Acne vulgaris is one of the most leading cause for visits to a dermatologist., and are a lot of myths about acne, including the connection acne - diet.
Introduction: Acne pathogenesis is related to several key factors: excess sebum production by the sebaceous glands, follicular occlusion, hyperproliferation of Propionobacterium acnes (P. acnes) – now is Cutibacterium acnes (C. acnes) bacteria, and inflammation.
The crossover study by Fulton (who denied the connection between acne and chocolate) was methodologically flawed by comparing chocolate and sweet vegetable oil bars that had the same glycemic index (GI). In addition, the placebo bars had higher content of partially hydrogenated vegetable fat, which may contribute to inflammation.
Materials / method: The frequent consumption of carbohydrates - the "Western diet" - which means a high glycemic index, may repeatedly expose adolescents to acute hyperinsulinemia.

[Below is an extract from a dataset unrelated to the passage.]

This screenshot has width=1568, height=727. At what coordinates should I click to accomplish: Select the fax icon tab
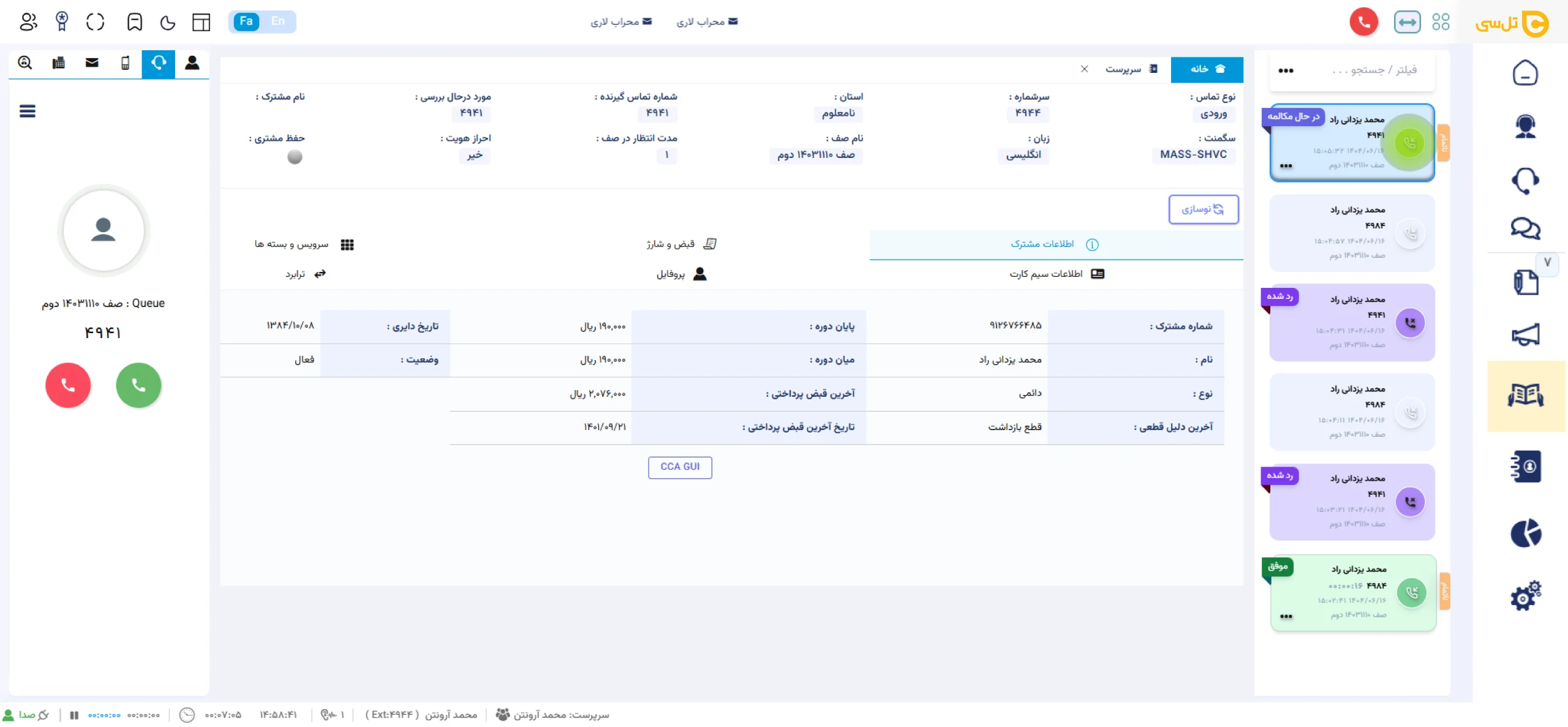point(58,62)
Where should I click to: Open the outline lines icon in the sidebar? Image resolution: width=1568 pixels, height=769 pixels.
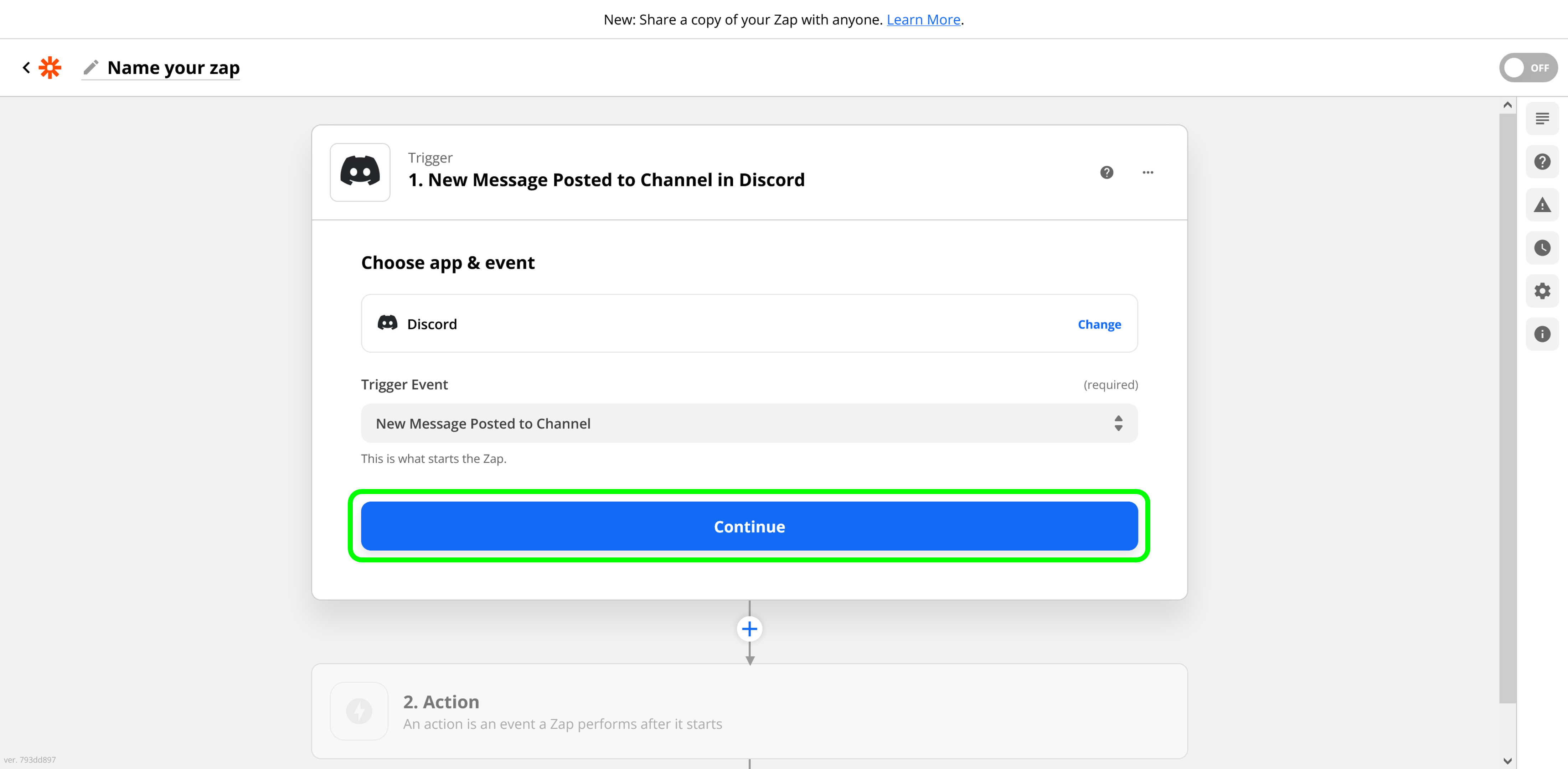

Acute hyperinsulinemia influences follicular epithelial growth and keratinization, as well as sebaceous secretion mediated by bovine androgens. A “Western” diet is typically rich in high glycaemic index (HGI) foods and is considered to cause chronic hyperinsulinaemia.
Results: The pathogenesis of age-related diseases of civilization such as obesity, T2DM, metabolic syndrome, cancer, neurodegenerative diseases and early aging have all been related to persistently increased activation of the nutrient-sensitive kinase mechanistic target of rapamycin complex 1 (mTORC1).
Acne represent the mirror of exaggerated insulinotropic Western nutrition and a clinical and epidemiological indicator of appropriate or inappropriate human nutrition.
Conclusion: Acne is a polymorphic disease with noninflammatory and inflammatory aspects and a wide spectrum of severity. The pattern of disease, relative severity and distribution, and the patient’s social circumstances will influence management. Before treatment is undertaken, education about acne, its pathogenesis and likely outcome, as well as requirement for ongoing treatment, is required. Commonly held beliefs surrounding acne need to be rationally discussed with both the patient and their family.